▸ How to complete this task:
Repeat the records below word for word, but start at the line that contains "The width and height of the screenshot is (1280, 576).", stop after the last line, and include nothing else.

Data records:
===============
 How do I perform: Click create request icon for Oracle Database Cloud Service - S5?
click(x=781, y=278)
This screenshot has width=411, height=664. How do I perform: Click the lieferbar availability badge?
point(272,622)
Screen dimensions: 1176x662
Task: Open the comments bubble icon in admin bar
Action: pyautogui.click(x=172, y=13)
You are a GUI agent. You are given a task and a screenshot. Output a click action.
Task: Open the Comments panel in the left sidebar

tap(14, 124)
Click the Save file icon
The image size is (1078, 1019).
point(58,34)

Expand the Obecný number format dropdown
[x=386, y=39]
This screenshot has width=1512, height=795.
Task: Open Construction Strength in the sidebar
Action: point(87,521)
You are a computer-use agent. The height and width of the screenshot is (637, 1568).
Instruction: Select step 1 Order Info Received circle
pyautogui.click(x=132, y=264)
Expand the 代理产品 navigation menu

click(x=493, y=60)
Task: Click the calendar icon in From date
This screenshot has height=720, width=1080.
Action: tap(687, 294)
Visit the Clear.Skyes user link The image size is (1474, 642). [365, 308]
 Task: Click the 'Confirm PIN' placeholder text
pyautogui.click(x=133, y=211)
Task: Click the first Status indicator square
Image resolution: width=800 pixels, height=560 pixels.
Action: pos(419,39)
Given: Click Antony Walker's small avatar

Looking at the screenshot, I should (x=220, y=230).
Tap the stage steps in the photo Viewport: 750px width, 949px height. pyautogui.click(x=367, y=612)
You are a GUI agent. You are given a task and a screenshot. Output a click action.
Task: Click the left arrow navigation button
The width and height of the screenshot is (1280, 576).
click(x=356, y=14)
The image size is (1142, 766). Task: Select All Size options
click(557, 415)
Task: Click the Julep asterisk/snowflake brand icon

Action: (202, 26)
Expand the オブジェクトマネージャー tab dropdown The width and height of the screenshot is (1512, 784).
===============
▸ Your solution:
The width and height of the screenshot is (1280, 576).
click(x=356, y=14)
The image size is (1142, 766). Task: Select All Size options
click(557, 415)
Task: Click the Julep asterisk/snowflake brand icon

Action: (202, 26)
Expand the オブジェクトマネージャー tab dropdown The width and height of the screenshot is (1512, 784).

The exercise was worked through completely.